-- Source material start --

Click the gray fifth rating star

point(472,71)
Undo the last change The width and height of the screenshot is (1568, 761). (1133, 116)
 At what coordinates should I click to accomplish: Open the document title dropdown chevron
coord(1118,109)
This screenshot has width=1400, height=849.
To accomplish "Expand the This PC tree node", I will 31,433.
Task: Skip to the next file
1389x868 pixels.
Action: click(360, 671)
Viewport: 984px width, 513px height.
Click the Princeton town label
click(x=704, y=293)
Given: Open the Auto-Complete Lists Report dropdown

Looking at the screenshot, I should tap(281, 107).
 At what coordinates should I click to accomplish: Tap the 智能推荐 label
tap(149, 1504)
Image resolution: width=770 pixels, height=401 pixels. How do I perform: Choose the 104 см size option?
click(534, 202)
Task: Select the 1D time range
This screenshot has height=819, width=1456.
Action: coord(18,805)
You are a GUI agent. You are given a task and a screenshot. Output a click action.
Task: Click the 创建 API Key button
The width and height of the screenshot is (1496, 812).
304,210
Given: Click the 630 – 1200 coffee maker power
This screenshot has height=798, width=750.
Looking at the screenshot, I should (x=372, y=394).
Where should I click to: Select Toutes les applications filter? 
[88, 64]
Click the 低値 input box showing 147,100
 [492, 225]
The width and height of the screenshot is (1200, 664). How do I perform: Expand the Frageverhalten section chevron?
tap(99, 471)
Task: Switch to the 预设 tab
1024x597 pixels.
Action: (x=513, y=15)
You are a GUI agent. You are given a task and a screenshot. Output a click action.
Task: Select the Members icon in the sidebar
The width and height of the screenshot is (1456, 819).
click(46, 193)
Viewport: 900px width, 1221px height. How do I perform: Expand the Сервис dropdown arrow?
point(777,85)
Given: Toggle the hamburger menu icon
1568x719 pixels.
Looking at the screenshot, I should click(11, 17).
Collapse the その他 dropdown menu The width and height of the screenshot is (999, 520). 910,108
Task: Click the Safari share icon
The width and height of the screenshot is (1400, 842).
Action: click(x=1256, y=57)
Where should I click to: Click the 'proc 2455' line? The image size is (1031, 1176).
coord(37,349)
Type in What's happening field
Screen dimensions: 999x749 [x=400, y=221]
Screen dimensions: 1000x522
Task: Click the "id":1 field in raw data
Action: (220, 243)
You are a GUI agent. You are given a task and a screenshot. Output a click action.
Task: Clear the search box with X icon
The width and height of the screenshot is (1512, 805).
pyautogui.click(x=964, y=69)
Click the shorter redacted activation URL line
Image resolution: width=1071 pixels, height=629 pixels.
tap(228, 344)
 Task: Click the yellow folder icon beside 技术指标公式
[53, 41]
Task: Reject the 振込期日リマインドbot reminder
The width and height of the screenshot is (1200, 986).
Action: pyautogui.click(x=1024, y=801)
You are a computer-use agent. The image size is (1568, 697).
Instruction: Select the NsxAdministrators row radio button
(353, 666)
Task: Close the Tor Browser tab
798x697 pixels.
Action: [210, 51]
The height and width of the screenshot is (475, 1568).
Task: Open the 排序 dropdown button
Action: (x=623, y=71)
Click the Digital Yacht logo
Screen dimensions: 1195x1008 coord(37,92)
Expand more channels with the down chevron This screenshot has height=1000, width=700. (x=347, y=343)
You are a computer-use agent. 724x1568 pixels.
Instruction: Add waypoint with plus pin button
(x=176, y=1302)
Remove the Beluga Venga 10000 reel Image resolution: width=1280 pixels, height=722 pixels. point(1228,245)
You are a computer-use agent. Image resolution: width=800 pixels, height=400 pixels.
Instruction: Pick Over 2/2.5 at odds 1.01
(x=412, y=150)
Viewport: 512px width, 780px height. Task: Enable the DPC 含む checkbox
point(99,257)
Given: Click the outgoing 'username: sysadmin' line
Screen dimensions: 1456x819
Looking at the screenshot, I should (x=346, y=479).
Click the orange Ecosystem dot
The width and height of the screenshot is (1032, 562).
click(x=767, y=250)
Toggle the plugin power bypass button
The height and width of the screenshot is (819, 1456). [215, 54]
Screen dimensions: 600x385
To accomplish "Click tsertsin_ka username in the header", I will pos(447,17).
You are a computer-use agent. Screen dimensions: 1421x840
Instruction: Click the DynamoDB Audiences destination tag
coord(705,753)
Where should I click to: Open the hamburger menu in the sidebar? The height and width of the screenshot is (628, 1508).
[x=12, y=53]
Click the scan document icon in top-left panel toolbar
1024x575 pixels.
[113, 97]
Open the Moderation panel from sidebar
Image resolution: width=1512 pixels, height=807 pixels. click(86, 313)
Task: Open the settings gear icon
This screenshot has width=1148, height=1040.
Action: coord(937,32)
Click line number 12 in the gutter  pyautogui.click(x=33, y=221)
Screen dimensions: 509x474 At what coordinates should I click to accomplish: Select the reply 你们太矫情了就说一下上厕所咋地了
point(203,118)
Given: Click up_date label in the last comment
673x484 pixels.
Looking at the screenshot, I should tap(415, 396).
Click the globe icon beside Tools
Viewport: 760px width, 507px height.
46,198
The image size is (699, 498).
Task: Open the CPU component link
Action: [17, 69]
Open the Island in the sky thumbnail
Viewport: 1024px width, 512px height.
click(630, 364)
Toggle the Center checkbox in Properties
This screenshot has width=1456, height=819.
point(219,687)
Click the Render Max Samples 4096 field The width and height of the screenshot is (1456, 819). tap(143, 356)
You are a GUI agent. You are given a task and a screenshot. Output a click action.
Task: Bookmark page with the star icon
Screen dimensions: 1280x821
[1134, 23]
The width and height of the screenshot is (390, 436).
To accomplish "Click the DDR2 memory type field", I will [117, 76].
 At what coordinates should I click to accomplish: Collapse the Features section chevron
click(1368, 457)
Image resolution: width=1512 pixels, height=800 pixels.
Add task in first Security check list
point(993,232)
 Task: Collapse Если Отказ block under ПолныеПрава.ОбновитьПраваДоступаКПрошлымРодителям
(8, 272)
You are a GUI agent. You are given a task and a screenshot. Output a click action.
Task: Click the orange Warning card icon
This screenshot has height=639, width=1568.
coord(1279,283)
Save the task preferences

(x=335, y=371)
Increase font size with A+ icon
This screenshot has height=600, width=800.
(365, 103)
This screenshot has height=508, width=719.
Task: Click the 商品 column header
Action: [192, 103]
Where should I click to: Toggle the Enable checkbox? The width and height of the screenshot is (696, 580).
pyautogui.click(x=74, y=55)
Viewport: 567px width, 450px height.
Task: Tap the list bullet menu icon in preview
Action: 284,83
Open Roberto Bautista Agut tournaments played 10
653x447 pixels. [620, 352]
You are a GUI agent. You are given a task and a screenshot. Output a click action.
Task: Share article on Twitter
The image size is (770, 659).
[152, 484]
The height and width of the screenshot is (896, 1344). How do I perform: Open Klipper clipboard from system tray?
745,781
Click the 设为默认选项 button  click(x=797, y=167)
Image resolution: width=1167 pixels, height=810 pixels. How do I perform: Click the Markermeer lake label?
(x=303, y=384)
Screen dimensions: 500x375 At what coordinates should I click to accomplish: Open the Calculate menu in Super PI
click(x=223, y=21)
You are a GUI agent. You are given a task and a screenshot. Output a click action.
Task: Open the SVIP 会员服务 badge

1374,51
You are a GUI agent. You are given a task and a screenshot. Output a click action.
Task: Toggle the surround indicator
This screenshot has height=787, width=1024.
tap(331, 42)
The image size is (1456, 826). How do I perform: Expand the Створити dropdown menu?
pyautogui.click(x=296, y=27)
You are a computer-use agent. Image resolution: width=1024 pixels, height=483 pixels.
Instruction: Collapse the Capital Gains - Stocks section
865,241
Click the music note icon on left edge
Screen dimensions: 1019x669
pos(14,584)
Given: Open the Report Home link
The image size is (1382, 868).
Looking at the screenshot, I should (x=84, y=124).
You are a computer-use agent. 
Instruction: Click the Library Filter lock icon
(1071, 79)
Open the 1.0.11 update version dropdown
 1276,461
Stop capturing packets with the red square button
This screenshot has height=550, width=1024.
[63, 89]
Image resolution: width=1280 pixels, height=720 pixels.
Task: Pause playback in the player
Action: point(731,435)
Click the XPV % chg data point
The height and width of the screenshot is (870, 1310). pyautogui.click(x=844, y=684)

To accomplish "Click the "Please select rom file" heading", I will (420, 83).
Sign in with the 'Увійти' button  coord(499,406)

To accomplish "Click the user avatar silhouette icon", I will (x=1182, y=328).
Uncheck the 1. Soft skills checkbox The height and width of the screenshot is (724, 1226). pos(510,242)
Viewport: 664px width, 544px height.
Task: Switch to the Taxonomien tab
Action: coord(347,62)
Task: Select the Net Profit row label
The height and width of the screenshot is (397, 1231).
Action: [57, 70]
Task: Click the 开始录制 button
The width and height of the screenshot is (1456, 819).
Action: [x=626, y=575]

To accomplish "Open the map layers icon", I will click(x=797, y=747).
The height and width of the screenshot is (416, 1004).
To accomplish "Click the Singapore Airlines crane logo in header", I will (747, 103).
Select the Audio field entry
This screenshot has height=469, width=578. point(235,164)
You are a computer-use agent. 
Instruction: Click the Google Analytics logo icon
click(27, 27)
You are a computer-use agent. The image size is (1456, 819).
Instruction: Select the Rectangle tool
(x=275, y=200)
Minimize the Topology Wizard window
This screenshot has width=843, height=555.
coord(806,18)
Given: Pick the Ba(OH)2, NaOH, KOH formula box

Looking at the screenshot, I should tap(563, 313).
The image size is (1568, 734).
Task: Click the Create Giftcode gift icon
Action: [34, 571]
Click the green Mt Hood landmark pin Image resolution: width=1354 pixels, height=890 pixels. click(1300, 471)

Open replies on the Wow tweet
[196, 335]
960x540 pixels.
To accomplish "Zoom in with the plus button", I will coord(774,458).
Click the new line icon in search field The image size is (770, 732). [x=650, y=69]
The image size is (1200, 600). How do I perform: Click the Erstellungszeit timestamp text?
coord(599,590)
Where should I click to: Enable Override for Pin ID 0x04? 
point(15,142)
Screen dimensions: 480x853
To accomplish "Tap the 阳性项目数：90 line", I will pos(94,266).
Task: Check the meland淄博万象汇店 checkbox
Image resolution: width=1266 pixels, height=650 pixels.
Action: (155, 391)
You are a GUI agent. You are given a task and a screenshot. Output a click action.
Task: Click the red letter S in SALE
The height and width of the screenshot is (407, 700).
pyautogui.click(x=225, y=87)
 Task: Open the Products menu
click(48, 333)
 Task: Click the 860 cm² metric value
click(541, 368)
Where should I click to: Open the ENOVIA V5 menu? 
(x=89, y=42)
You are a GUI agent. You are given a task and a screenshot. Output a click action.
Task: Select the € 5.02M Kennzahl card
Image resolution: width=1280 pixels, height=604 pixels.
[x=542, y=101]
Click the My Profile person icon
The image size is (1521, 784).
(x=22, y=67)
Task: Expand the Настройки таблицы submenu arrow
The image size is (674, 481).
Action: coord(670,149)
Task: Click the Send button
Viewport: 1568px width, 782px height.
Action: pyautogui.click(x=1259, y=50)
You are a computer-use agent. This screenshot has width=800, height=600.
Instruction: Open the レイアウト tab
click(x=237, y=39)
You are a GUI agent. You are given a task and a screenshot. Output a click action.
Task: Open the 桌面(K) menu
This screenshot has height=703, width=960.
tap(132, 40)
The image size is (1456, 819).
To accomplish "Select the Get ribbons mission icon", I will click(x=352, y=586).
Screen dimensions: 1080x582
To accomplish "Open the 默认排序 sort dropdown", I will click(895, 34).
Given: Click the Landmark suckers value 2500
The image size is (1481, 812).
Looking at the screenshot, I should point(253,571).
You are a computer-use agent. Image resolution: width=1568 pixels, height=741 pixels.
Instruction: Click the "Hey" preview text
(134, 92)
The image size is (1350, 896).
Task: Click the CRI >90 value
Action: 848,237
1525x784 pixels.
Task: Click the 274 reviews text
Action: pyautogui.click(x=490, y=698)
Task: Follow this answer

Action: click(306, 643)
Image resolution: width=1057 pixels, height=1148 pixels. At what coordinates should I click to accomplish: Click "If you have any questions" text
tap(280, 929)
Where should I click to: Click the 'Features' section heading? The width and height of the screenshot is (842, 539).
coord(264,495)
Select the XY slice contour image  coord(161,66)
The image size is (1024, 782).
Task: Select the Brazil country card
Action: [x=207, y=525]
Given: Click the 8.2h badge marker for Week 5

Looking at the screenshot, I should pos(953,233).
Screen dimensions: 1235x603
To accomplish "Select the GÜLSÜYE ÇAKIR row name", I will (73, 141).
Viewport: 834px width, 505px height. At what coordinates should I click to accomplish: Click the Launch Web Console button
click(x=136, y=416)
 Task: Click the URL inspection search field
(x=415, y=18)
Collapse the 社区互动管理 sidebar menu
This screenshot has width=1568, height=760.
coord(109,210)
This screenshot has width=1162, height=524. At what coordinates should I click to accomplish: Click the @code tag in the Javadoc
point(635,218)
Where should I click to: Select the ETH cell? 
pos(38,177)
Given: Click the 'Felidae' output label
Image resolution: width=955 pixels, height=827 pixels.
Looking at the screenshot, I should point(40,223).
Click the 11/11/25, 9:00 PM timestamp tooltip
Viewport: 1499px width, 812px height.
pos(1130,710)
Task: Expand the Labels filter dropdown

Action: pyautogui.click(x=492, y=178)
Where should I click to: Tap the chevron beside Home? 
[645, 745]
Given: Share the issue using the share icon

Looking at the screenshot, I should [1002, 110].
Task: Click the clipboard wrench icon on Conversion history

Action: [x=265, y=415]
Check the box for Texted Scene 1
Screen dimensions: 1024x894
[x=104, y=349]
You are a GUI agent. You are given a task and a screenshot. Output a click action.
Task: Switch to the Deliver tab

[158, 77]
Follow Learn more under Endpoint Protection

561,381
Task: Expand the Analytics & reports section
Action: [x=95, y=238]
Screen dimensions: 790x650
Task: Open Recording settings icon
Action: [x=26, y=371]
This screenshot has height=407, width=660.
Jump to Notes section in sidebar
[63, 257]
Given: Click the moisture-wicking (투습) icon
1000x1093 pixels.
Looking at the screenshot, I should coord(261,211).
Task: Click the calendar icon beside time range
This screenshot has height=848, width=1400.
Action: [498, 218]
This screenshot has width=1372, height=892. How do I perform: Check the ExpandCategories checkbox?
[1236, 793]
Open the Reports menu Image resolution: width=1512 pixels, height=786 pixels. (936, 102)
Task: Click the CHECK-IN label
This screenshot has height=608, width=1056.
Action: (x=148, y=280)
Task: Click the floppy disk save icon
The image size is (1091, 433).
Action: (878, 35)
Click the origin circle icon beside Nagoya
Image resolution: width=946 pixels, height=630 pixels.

-- Source material end --

**What this task involves**
Quote the lines above, starting at the line that contains "Given: Click the 630" and ending at the line that contains "Expand more channels", with both of those lines included.

**Answer in full**
Given: Click the 630 – 1200 coffee maker power
This screenshot has height=798, width=750.
Looking at the screenshot, I should (x=372, y=394).
Where should I click to: Select Toutes les applications filter? 
[88, 64]
Click the 低値 input box showing 147,100
 [492, 225]
The width and height of the screenshot is (1200, 664). How do I perform: Expand the Frageverhalten section chevron?
tap(99, 471)
Task: Switch to the 预设 tab
1024x597 pixels.
Action: (x=513, y=15)
You are a GUI agent. You are given a task and a screenshot. Output a click action.
Task: Select the Members icon in the sidebar
The width and height of the screenshot is (1456, 819).
click(46, 193)
Viewport: 900px width, 1221px height. How do I perform: Expand the Сервис dropdown arrow?
point(777,85)
Given: Toggle the hamburger menu icon
1568x719 pixels.
Looking at the screenshot, I should click(11, 17).
Collapse the その他 dropdown menu The width and height of the screenshot is (999, 520). 910,108
Task: Click the Safari share icon
The width and height of the screenshot is (1400, 842).
Action: click(x=1256, y=57)
Where should I click to: Click the 'proc 2455' line? The image size is (1031, 1176).
coord(37,349)
Type in What's happening field
Screen dimensions: 999x749 [x=400, y=221]
Screen dimensions: 1000x522
Task: Click the "id":1 field in raw data
Action: (220, 243)
You are a GUI agent. You are given a task and a screenshot. Output a click action.
Task: Clear the search box with X icon
The width and height of the screenshot is (1512, 805).
pyautogui.click(x=964, y=69)
Click the shorter redacted activation URL line
Image resolution: width=1071 pixels, height=629 pixels.
tap(228, 344)
 Task: Click the yellow folder icon beside 技术指标公式
[53, 41]
Task: Reject the 振込期日リマインドbot reminder
The width and height of the screenshot is (1200, 986).
Action: pyautogui.click(x=1024, y=801)
You are a computer-use agent. The image size is (1568, 697).
Instruction: Select the NsxAdministrators row radio button
(353, 666)
Task: Close the Tor Browser tab
798x697 pixels.
Action: [210, 51]
The height and width of the screenshot is (475, 1568).
Task: Open the 排序 dropdown button
Action: (x=623, y=71)
Click the Digital Yacht logo
Screen dimensions: 1195x1008 coord(37,92)
Expand more channels with the down chevron This screenshot has height=1000, width=700. (x=347, y=343)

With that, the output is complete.